### Data records
□ □ □ □ □

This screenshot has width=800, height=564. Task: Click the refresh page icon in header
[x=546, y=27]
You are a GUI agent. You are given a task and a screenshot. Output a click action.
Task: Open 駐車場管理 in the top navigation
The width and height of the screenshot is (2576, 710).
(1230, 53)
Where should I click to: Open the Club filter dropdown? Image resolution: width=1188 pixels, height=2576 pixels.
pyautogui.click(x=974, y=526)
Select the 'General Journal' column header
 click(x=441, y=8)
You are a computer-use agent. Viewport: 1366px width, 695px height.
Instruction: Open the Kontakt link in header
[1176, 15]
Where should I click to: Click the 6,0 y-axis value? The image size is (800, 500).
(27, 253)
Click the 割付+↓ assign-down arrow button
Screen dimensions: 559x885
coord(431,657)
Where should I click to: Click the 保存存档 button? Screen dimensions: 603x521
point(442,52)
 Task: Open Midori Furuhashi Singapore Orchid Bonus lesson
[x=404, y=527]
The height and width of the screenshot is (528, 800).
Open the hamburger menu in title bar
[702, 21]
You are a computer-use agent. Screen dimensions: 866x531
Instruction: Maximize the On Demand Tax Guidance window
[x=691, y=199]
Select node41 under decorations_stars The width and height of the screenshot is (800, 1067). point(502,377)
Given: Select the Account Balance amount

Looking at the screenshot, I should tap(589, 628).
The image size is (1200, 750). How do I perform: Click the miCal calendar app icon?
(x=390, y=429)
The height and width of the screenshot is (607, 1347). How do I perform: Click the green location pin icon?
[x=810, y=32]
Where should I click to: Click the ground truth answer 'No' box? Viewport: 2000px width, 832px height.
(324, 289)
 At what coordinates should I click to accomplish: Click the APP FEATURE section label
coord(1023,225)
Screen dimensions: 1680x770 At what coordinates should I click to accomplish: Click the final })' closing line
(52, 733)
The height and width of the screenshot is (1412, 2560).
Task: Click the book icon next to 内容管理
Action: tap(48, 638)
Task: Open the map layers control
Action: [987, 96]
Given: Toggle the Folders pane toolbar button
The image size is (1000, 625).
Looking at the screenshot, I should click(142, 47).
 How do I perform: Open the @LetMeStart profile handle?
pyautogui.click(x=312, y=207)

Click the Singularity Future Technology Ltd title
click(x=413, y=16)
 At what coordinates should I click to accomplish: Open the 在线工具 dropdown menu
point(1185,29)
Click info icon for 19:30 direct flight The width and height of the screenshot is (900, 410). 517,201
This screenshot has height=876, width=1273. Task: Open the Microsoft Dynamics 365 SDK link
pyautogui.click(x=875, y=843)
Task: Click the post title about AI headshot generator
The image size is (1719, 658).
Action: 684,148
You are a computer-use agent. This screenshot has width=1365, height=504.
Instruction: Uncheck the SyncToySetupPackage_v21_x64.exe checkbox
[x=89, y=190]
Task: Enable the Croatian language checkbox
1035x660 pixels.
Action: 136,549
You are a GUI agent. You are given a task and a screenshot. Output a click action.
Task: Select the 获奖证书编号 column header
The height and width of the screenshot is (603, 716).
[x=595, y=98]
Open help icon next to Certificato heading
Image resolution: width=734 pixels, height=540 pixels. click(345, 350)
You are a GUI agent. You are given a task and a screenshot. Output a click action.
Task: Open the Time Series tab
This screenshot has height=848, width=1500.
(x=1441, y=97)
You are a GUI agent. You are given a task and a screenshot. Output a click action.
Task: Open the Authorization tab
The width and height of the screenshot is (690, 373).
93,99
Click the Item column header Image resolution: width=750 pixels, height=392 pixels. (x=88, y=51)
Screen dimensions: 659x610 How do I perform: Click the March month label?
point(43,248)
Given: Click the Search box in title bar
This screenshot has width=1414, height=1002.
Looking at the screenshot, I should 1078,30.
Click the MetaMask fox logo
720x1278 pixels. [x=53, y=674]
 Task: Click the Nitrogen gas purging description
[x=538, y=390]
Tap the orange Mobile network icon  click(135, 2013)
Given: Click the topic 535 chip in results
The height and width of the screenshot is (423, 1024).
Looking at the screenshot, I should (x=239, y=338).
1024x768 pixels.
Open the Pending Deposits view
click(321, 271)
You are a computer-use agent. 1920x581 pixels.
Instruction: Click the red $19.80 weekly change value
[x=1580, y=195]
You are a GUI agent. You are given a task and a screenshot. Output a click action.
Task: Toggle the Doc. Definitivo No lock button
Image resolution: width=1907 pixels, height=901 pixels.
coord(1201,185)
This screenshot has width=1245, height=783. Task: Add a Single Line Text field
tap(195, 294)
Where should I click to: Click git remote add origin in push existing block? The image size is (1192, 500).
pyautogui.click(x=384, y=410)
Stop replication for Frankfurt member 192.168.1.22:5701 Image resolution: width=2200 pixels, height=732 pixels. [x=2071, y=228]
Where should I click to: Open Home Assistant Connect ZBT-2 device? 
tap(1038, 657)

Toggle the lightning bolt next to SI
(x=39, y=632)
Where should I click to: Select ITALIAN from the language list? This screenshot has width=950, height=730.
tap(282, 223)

□ □ □ □ □

### Directions for this task
Each entry must appear again in the answer exactly as written.

### Output of the task
This screenshot has width=800, height=564. Task: Click the refresh page icon in header
[x=546, y=27]
You are a GUI agent. You are given a task and a screenshot. Output a click action.
Task: Open 駐車場管理 in the top navigation
The width and height of the screenshot is (2576, 710).
(1230, 53)
Where should I click to: Open the Club filter dropdown? Image resolution: width=1188 pixels, height=2576 pixels.
pyautogui.click(x=974, y=526)
Select the 'General Journal' column header
 click(x=441, y=8)
You are a computer-use agent. Viewport: 1366px width, 695px height.
Instruction: Open the Kontakt link in header
[1176, 15]
Where should I click to: Click the 6,0 y-axis value? The image size is (800, 500).
(27, 253)
Click the 割付+↓ assign-down arrow button
Screen dimensions: 559x885
coord(431,657)
Where should I click to: Click the 保存存档 button? Screen dimensions: 603x521
point(442,52)
 Task: Open Midori Furuhashi Singapore Orchid Bonus lesson
[x=404, y=527]
The height and width of the screenshot is (528, 800).
Open the hamburger menu in title bar
[702, 21]
You are a computer-use agent. Screen dimensions: 866x531
Instruction: Maximize the On Demand Tax Guidance window
[x=691, y=199]
Select node41 under decorations_stars The width and height of the screenshot is (800, 1067). point(502,377)
Given: Select the Account Balance amount

Looking at the screenshot, I should tap(589, 628).
The image size is (1200, 750). How do I perform: Click the miCal calendar app icon?
(x=390, y=429)
The height and width of the screenshot is (607, 1347). How do I perform: Click the green location pin icon?
[x=810, y=32]
Where should I click to: Click the ground truth answer 'No' box? Viewport: 2000px width, 832px height.
(324, 289)
 At what coordinates should I click to accomplish: Click the APP FEATURE section label
coord(1023,225)
Screen dimensions: 1680x770 At what coordinates should I click to accomplish: Click the final })' closing line
(52, 733)
The height and width of the screenshot is (1412, 2560).
Task: Click the book icon next to 内容管理
Action: tap(48, 638)
Task: Open the map layers control
Action: [987, 96]
Given: Toggle the Folders pane toolbar button
The image size is (1000, 625).
Looking at the screenshot, I should click(142, 47).
 How do I perform: Open the @LetMeStart profile handle?
pyautogui.click(x=312, y=207)

Click the Singularity Future Technology Ltd title
click(x=413, y=16)
 At what coordinates should I click to accomplish: Open the 在线工具 dropdown menu
point(1185,29)
Click info icon for 19:30 direct flight The width and height of the screenshot is (900, 410). 517,201
This screenshot has height=876, width=1273. Task: Open the Microsoft Dynamics 365 SDK link
pyautogui.click(x=875, y=843)
Task: Click the post title about AI headshot generator
The image size is (1719, 658).
Action: 684,148
You are a computer-use agent. This screenshot has width=1365, height=504.
Instruction: Uncheck the SyncToySetupPackage_v21_x64.exe checkbox
[x=89, y=190]
Task: Enable the Croatian language checkbox
1035x660 pixels.
Action: 136,549
You are a GUI agent. You are given a task and a screenshot. Output a click action.
Task: Select the 获奖证书编号 column header
The height and width of the screenshot is (603, 716).
[x=595, y=98]
Open help icon next to Certificato heading
Image resolution: width=734 pixels, height=540 pixels. click(345, 350)
You are a GUI agent. You are given a task and a screenshot. Output a click action.
Task: Open the Time Series tab
This screenshot has height=848, width=1500.
(x=1441, y=97)
You are a GUI agent. You are given a task and a screenshot. Output a click action.
Task: Open the Authorization tab
The width and height of the screenshot is (690, 373).
93,99
Click the Item column header Image resolution: width=750 pixels, height=392 pixels. (x=88, y=51)
Screen dimensions: 659x610 How do I perform: Click the March month label?
point(43,248)
Given: Click the Search box in title bar
This screenshot has width=1414, height=1002.
Looking at the screenshot, I should 1078,30.
Click the MetaMask fox logo
720x1278 pixels. [x=53, y=674]
 Task: Click the Nitrogen gas purging description
[x=538, y=390]
Tap the orange Mobile network icon  click(135, 2013)
Given: Click the topic 535 chip in results
The height and width of the screenshot is (423, 1024).
Looking at the screenshot, I should (x=239, y=338).
1024x768 pixels.
Open the Pending Deposits view
click(321, 271)
You are a computer-use agent. 1920x581 pixels.
Instruction: Click the red $19.80 weekly change value
[x=1580, y=195]
You are a GUI agent. You are given a task and a screenshot. Output a click action.
Task: Toggle the Doc. Definitivo No lock button
Image resolution: width=1907 pixels, height=901 pixels.
coord(1201,185)
This screenshot has width=1245, height=783. Task: Add a Single Line Text field
tap(195, 294)
Where should I click to: Click git remote add origin in push existing block? The image size is (1192, 500).
pyautogui.click(x=384, y=410)
Stop replication for Frankfurt member 192.168.1.22:5701 Image resolution: width=2200 pixels, height=732 pixels. [x=2071, y=228]
Where should I click to: Open Home Assistant Connect ZBT-2 device? 
tap(1038, 657)

Toggle the lightning bolt next to SI
(x=39, y=632)
Where should I click to: Select ITALIAN from the language list? This screenshot has width=950, height=730.
tap(282, 223)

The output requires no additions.